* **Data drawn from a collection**
☆ ☆ ☆ ☆ ☆

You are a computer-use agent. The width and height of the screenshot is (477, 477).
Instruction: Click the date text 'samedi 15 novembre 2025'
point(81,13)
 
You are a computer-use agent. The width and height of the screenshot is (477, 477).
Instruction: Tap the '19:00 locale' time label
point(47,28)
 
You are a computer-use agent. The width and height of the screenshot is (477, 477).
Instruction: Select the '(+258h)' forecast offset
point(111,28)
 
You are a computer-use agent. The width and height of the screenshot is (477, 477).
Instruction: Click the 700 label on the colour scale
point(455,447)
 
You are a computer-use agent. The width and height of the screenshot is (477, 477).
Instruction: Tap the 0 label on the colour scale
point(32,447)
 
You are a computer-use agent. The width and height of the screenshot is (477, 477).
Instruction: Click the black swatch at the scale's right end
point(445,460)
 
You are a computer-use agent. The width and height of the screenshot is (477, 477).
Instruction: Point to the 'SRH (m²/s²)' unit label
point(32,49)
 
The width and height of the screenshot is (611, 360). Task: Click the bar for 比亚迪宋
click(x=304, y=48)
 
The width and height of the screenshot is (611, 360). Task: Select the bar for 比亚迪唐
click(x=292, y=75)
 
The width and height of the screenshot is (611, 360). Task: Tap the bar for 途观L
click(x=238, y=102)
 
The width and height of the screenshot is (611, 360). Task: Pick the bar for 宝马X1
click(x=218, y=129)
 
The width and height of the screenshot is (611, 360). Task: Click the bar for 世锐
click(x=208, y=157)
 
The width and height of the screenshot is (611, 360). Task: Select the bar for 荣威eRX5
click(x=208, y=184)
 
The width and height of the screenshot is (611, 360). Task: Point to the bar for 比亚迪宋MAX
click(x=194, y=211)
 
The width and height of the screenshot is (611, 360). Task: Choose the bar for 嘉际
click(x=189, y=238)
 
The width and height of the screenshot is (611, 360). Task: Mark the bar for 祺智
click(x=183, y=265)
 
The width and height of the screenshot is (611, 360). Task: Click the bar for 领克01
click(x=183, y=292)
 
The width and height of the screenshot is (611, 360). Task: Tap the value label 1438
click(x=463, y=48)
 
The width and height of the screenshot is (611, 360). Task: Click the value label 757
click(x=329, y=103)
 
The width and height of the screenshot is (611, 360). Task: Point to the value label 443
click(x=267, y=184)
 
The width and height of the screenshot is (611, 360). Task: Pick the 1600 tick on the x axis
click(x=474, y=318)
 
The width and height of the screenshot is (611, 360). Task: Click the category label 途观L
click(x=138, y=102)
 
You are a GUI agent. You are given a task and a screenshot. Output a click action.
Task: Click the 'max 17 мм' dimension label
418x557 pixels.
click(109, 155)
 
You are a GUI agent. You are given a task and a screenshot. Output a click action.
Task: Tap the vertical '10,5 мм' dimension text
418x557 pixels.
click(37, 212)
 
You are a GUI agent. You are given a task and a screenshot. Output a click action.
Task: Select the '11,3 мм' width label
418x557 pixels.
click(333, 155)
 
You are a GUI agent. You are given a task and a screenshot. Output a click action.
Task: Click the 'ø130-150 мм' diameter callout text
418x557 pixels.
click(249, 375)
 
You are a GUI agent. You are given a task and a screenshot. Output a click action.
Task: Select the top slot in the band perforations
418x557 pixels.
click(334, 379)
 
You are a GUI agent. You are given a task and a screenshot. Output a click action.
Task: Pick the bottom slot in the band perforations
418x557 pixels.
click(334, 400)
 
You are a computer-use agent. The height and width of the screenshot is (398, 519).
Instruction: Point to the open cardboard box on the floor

☆ ☆ ☆ ☆ ☆

* **PROMPT**
Please put the part of the material that opens with the line containing "value label 757" and closes with the line containing "click(x=267, y=184)", both of those lines included, into a numbered list with blank lines left out.

* **EXPECTED ANSWER**
1. The width and height of the screenshot is (611, 360). Task: Click the value label 757
2. click(x=329, y=103)
3. The width and height of the screenshot is (611, 360). Task: Point to the value label 443
4. click(x=267, y=184)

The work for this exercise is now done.